An economically struggling U.S. territory. A government-run electricity provider facing potential insolvency. A debate among public officials about whether debts are too burdensome to pay.
That’s the situation in the U.S. Virgin Islands, where the power agency is contending with a financial squeeze that echoes what happened in Puerto Rico in the run up to that government’s record-setting bankruptcy.
The uncertainty led Moody’s Investors Service on Sept. 23 to downgrade the most senior Virgin Islands Water and Power Authority bonds to eight steps below investment grade, indicating a high likelihood of default. Subordinate debt due in 2031 last traded at an average of 92 cents on the dollar, above the 65% to 80% recovery that Moody’s rating suggests investors are likely to receive.
The risk of default has increased due to WAPA’s “unsustainable capital structure with very tight liquidity, high debt load including a substantial unfunded pension liability, the increased frequency of power outages, reducing the reliability of the electric system, high electric rates, and chronic challenges facing the economy,” Moody’s said in a report.
Governor Albert Bryan Jr. says the government is “steadfast” in making sure that the utility’s bills are paid. But the territory’s Congressional representative says its debt may need to be restructured, clouding the outlook for investors who own $227 million of the authority’s bonds.
The saga resembles a small-scale repeat of what happened to the Puerto Rico Electric Power Authority, which went bankrupt in 2017.
WAPA serves about 55,000 electric customers and 12,000 water customers in the territory, according to a 2017 financial statement, and about 90% of the utility’s electrical grid was damaged by hurricanes two years ago.

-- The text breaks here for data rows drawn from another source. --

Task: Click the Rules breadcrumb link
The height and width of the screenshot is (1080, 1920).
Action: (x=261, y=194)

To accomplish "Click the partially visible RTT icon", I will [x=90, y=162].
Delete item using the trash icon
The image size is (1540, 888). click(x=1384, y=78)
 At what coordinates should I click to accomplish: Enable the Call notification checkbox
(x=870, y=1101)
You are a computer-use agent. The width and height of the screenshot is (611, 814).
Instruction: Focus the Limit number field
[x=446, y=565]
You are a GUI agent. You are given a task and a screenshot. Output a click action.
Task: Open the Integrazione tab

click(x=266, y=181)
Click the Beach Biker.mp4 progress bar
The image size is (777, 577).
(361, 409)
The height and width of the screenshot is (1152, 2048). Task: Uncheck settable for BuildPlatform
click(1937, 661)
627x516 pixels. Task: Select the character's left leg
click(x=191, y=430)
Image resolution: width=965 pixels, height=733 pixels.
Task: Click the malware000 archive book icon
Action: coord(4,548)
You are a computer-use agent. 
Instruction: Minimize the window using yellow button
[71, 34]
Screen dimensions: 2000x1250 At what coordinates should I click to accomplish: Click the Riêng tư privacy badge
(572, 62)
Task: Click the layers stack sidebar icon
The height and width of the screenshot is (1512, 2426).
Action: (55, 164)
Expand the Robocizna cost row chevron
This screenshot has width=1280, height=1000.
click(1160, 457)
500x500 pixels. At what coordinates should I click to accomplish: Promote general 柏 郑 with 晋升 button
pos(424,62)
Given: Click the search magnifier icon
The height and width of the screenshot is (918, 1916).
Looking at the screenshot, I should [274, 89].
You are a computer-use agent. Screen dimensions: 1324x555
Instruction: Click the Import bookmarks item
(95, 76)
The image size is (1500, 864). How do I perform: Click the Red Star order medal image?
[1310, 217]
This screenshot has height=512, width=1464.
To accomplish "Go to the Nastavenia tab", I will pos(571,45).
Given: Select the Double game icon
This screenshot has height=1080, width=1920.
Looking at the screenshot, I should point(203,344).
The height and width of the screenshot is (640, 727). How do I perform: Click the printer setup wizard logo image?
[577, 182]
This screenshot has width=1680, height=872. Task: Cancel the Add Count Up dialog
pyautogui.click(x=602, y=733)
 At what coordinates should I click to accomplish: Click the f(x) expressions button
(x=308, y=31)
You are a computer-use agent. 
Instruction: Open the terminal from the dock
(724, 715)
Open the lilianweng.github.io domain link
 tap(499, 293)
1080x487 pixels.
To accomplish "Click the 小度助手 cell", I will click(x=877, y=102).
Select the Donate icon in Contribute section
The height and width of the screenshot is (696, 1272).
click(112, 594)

A 2018 report by the nonpartisan Congressional Research Service said the costs of rebuilding and modernizing the territory’s electric grid likely “far exceeds” the financial ability of the territory, where electric prices are already three times higher than the average in U.S. states. The Virgin Islands overall, which has also seen its credit-rating slashed to junk, is struggling under high pension debt and a declining economy.
Stacey Plaskett, the territory’s representative in Congress, last month said she’s concluded the utility is “effectively insolvent” after speaking with the authority and financial experts.
In a Sept. 18 letter to the governor, she said the utility may need “federal court intervention” because its operations are “under duress by several of its vendors/creditors.” A court intervention could help adjust the utility’s debts, she said.
James Spiotto, an expert in municipal bankruptcies, said Congress would have to act to allow the agency to go through the bankruptcy-like process that Puerto Rico is using to restructure its debts. If there’s a default, bondholders could also move to appoint a receiver and work on a recovery plan for the utility to make its debt more sustainable, he said.
Plaskett’s letter was a “wake-up call” about the condition of the utility, Spiotto said. “Keeping the lights on isn’t just a nice thing to say, it’s very important,” he said.
But Lawrence Kupfer, executive director of the authority, disputes Plaskett’s characterization. He said in a statement that he didn’t see the need for declaring a state of emergency, calling Plaskett’s comments a “slap in the face” to employees trying to restore power. The statement didn’t address the utility’s debt.
Jean Greaux, spokesman for the authority, didn’t respond to requests for comment on the utility’s debt.
Governor Bryan isn’t calling for a restructuring and instead supports looking for opportunities to refinance its obligations, said Karl Knight, chief of staff.
Virgin Islands lawmakers will discuss the utility at a hearing Tuesday. Senator Myron Jackson said the territory has long struggled with energy issues that he proposed legislation for in 2013.
He said he wasn’t prepared to say whether he supported a debt restructuring until after the legislative hearing on the utility. “You have businesses that cannot conduct their daily transactions,“ he said. “The impact has been very negative to the territory.”
This article was provided by Bloomberg News.